Groups lose bid to halt Nevada mine ensnared by wildflower

By Hannah Northey | 03/30/2026 04:14 PM EDT

An environmental coalition has been fighting the Ioneer lithium project that they say will doom the rare Tiehm’s buckwheat.

A Tiehm's buckwheat plant starting to bloom.

A Tiehm's buckwheat plant starts to bud in its native habitat among searlesite and other mineral rocks on public land in the Silver Peak Range in Esmeralda County, Nevada, beside Rhyolite Ridge, the site of a proposed lithium mine, May 7, 2024. Robyn Beck/AFP via Getty Images

Environmental groups have lost their legal bid to halt an open pit lithium mine in Nevada that they say will impinge on the habitat of an endangered desert wildflower.

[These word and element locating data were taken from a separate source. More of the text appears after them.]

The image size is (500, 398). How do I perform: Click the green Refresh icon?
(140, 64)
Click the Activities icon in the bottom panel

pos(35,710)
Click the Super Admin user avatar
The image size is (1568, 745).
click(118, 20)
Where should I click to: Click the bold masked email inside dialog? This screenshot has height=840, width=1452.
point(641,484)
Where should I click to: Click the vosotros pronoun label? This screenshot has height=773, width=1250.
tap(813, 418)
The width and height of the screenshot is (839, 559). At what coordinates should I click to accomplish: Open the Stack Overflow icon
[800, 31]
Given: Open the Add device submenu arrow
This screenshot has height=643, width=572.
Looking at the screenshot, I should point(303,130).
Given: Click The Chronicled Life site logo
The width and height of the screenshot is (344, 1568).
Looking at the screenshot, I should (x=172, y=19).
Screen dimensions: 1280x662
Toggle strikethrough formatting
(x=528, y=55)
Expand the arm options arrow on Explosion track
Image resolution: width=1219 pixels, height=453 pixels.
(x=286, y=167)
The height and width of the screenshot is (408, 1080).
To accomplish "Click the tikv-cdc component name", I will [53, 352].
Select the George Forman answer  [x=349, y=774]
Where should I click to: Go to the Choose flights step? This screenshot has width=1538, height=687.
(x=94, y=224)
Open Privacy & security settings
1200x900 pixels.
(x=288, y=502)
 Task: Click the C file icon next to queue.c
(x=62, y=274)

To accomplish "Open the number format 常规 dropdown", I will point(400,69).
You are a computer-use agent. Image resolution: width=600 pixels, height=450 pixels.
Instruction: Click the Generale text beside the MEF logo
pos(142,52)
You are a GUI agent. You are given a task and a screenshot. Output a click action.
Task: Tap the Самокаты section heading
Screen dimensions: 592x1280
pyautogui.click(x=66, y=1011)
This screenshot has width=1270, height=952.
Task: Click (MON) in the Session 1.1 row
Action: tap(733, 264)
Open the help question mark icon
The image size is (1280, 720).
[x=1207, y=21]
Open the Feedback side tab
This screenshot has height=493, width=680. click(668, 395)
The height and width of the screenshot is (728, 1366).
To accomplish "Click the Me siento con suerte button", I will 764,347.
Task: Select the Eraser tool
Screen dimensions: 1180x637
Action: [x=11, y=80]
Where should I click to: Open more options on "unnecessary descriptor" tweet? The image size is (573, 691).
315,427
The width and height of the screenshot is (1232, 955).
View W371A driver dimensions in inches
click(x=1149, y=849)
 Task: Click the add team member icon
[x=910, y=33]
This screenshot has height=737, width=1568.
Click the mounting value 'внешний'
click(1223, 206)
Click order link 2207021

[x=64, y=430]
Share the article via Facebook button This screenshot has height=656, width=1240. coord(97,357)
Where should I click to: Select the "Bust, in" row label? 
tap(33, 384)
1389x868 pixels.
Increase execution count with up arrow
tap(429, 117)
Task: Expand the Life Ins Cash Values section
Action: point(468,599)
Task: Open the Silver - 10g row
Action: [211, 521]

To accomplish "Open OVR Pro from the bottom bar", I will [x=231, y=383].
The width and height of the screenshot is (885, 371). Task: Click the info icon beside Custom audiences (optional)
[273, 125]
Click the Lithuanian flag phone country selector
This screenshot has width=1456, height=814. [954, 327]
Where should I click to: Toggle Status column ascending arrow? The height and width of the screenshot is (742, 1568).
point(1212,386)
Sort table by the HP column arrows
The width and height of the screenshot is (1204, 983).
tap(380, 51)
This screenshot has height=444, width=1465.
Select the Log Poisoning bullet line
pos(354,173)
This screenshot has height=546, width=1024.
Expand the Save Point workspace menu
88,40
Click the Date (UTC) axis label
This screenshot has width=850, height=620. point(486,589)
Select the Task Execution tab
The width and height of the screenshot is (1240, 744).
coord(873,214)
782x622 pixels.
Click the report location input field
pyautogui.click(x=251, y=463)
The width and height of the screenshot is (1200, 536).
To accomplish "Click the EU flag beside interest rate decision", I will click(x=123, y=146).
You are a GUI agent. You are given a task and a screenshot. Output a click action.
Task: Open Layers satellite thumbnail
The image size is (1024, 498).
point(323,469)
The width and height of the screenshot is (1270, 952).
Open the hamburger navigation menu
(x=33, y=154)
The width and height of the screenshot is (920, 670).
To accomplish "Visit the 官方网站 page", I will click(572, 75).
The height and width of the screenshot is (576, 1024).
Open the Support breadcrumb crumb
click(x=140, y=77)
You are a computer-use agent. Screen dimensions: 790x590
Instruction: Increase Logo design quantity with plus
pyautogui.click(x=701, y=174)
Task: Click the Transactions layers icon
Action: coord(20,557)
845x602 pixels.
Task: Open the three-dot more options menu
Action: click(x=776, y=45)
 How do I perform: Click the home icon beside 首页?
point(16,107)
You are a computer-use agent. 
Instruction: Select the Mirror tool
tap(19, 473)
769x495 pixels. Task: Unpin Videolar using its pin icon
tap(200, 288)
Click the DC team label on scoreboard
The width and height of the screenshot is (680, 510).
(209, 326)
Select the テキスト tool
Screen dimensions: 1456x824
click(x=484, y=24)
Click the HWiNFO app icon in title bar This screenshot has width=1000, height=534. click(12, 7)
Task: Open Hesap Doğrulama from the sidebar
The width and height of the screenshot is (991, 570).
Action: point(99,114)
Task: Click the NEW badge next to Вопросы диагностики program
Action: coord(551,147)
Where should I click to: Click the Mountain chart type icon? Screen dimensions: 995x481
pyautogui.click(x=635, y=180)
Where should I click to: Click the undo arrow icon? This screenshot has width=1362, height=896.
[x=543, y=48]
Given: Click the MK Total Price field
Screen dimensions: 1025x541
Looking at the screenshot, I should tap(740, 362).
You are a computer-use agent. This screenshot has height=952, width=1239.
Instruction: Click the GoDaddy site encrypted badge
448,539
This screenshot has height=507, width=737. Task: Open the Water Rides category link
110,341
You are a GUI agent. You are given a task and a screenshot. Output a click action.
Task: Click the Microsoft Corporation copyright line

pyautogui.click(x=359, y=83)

U.S. District Judge Cristina Silva on Friday rebuffed calls from the Center for Biological Diversity and several allied organizations to halt Ioneer’s proposal for an open-pit lithium and boron mine and processing plant in Esmeralda County, Nevada.

Silva, a former federal prosecutor who was appointed to the bench by former President Joe Biden, concluded that the Bureau of Land Management complied with federal law when it issued a record of decision that advanced Ioneer’s proposal. BLM complied with the Endangered Species Act and the National Environmental Policy Act, Silva concluded.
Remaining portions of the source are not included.